Working through the data below, reproduce word for word the line with "Instruction: Click the lock screen icon" and every line after it, both ends included, and omit the pictures.

> _THE DATA_:
======

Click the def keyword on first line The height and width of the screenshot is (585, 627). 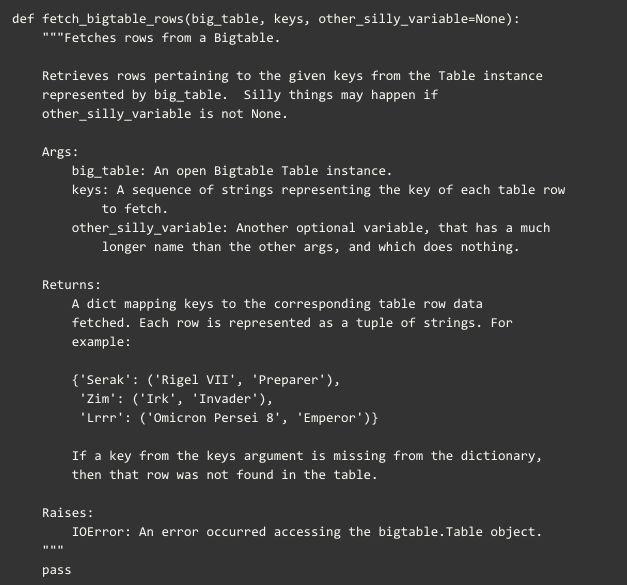coord(23,19)
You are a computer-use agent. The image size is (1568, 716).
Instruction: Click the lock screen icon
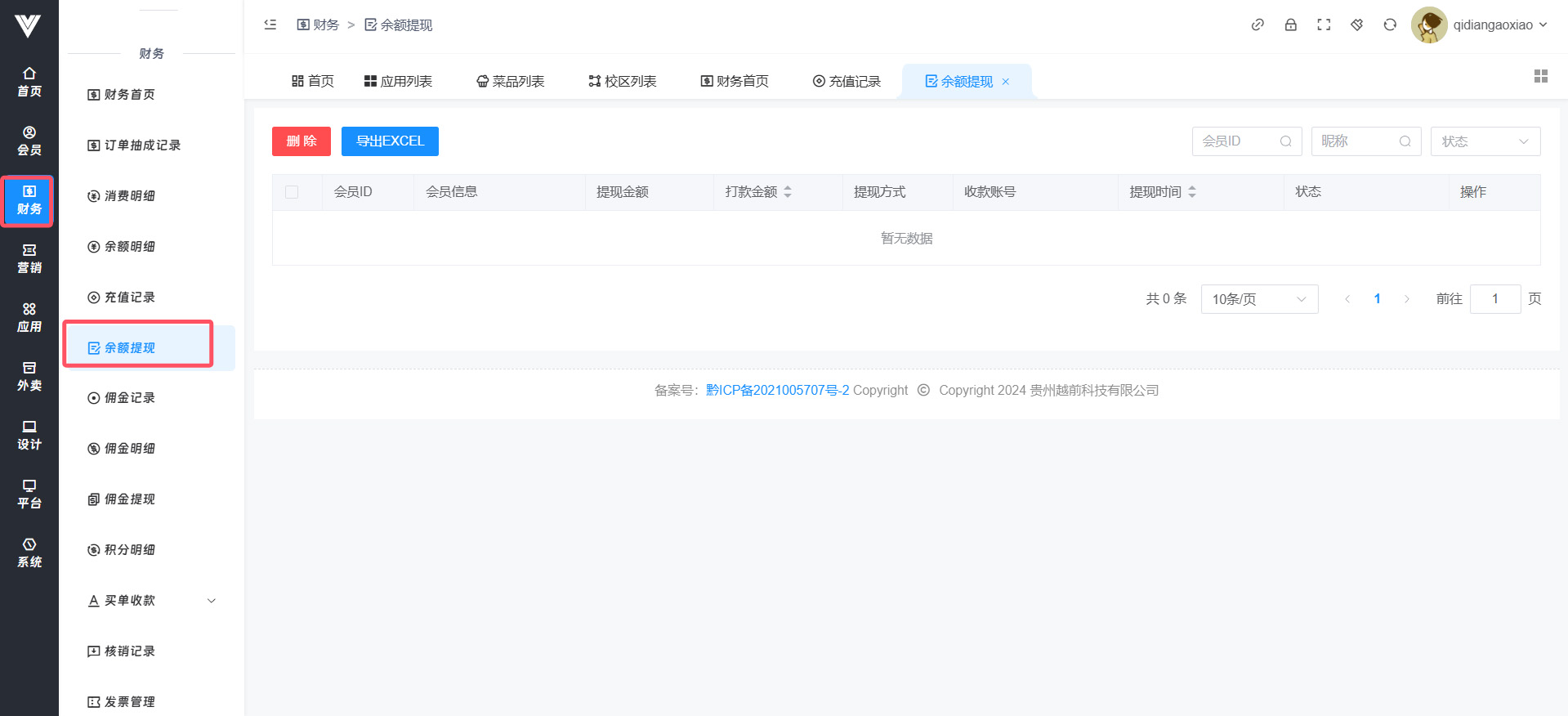tap(1290, 25)
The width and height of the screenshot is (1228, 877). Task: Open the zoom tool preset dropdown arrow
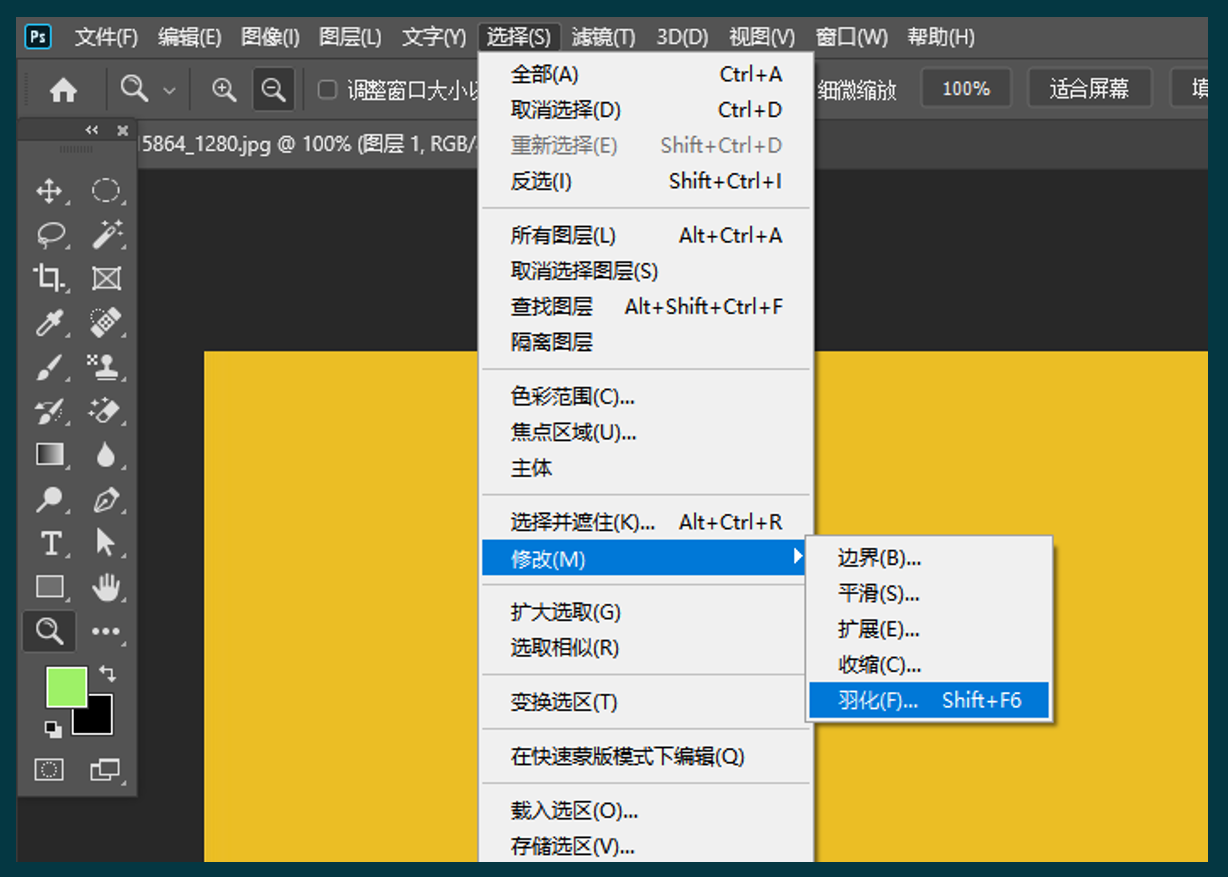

======

> _WRITTEN RESPONSE_:
Instruction: Click the lock screen icon
tap(1290, 25)
The width and height of the screenshot is (1228, 877). Task: Open the zoom tool preset dropdown arrow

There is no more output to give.